☆6☆

96 10 3
                                    

Kolumu hızla Bahadır'ın elinden çektim. Ardından hemen kapının koluna asıldım.

Önüme bakmadan dışarı çıktım. Hızla koşmaya hazırlanırken bir gövdeye çarptım. Kalbimin hızla atışını boğazımda hissediyordum. Sanki ağzımı açsam kalbim ağzımdan dışarı fırlayacakmış gibi hissediyordum. Bahadır'a bir anlık güven hissetmiştim ama hiçkimseye güvenmemeliydim. Bunu her saniye hissediyordum. Bir yönden inanmıyordum Bahadır'ın bana öyle bir harekette bulunabileceğini. Hala da inanmıyorum. Bana karşı öyle samimi davranmıştı ki sanırım bu yüzden böyle tepki vermiştim.

Ben kendi hızlı soluklarımı dindirmeye çalışırken başka birinin nefesini kafamın üstünde hissettim. Hızla kafamı kaldırdığımda ise birkaç santim ötede Doruk'un yüzünü gördüm.

Bir şey anlayamadan ona bakarken o kendini geri çekti.

O an aklıma Bahadır geldi ve arkamı korkuyla döndüm.

Sanki o da benim gibi korkmuş gibi nefes nefeseydi. Bana endişeyle ve şaşırmış bakıyordu. Bana bir şey yapacak korkusuyla Doruk'un arkasına geçtim ve tişörtünü sıkıca tuttum. Doruk omzunun üstünden bana tuhaf tuhaf baksa da ben korkuyla gözlerimi kırpıştırıyordum.

Doruk bir nefes aldı ve bana dönüp omuzlarımdan tuttu. Tam gözlerimin içine bakarak konuştu.

"Ne oldu? Yine başına ne geldi bakalım." tuhaf bir muziplikle söylemişti kelimeleri. En son gördüğümden bu yana keyfi yerine gelmiş gibi duruyordu.

Onun gibi soğuk birinin sesindeki keyif kırıntılarını duyunca içimden gülmek geldi ama Doruk'un arkasından gördüğüm Bahadır gülme isteğimi geldiği gibi geri gönderdi.

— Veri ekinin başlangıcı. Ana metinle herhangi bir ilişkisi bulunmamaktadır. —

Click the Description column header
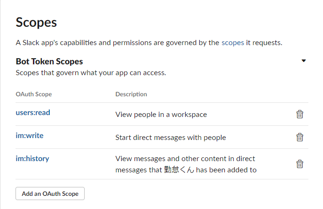click(131, 94)
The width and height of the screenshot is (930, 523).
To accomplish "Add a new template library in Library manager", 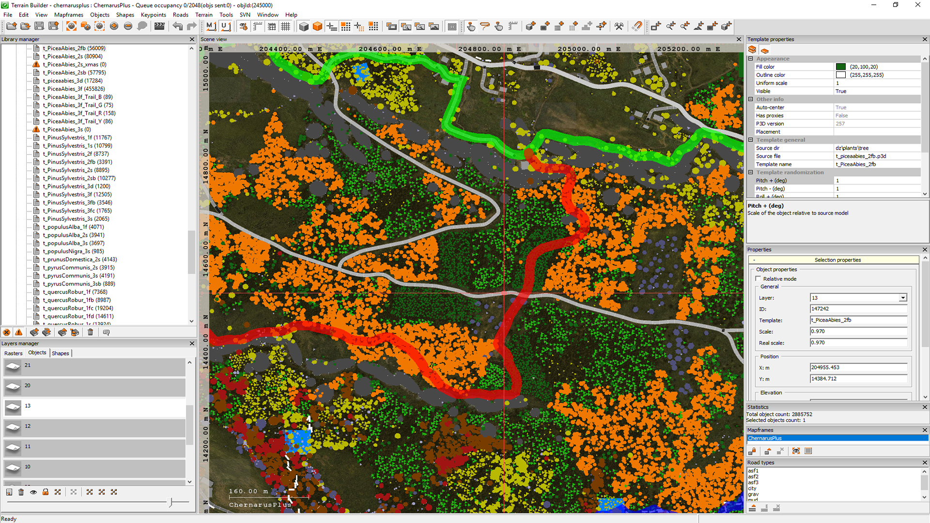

"Arkandaki şu pislik bana tecavüz etmek istedi." kaşlarımı çatarak Bahadır'a bakıyordum.

Bahadır'ın gözleri sanki mümkünmüş gibi şaşkınlıktan daha da çok açıldı. Dudakları aralandı. Kaşlarımı daha çok çattım ben de.

Duyduğum gür kahkaha sesiyle kafamı Doruk'a çevirdim. Bana bakarak kahkahalarla gülüyordu. Neye güldüğünü anlayamadan başka bir kahkaha sesi de eklendi Doruk'un sesine.

İlk kaşlarımı çatsam da şimdi bana güldüklerini anladığımdan dolayı yanaklarım kızarıyordu.

Nihayet kahkahaları dinmeye başladığında kafamı kaldırabildim. Bahadır'ın ağzından kıkırtı sesleri geliyordu daha. Ama Doruk'a baktığımda yine aynı sert ifadesine geri döndüğünü gördüm. Onu bu şekilde görünce gülerkenki halinin ne kadar hoş olduğunu düşündüm. O gülünce ben de gülmek istemiştim şimdi o suratını asarken ben de suratımı astım iyice.

En sonunda Bahadır'ın da gülmesi bittiğinde sordum.

"Bu kadar gülmenizin sebebi neydi?"

"Benim sana tecavüz edeceğimi düşünmen. Asla öyle bir şey yapmam. O kadar şerefsiz değiliz herhalde."

Söyledikleriyle gözlerimi sonuna kadar açtım.

"Nasıl yani?... Ben yanlış mı anladım?. Ama kolumu falan sertçe çekince ben de başka bir şey yapacağını sandım." derken sessizce mırıldandım.

"Sana yardım etmeye çalışıyordum aslında. Öyle samimi davranmamın sebebiyse senin üstünden şu ürkekliğini atmaya çalışmaktı. Senin kolunu sertçe çekmemin nedeni ise.. Öyle konularda hassasım biraz. Yani bir şey oldu sandım. O anın şeyiyle ben de sert davrandım kusura bakma."

Üzgün görünüyordu gerçekten.

"Asıl ben özür dilerim. Sen bana yardım etmeye çalışırken benim düşündüğüm şeye bak."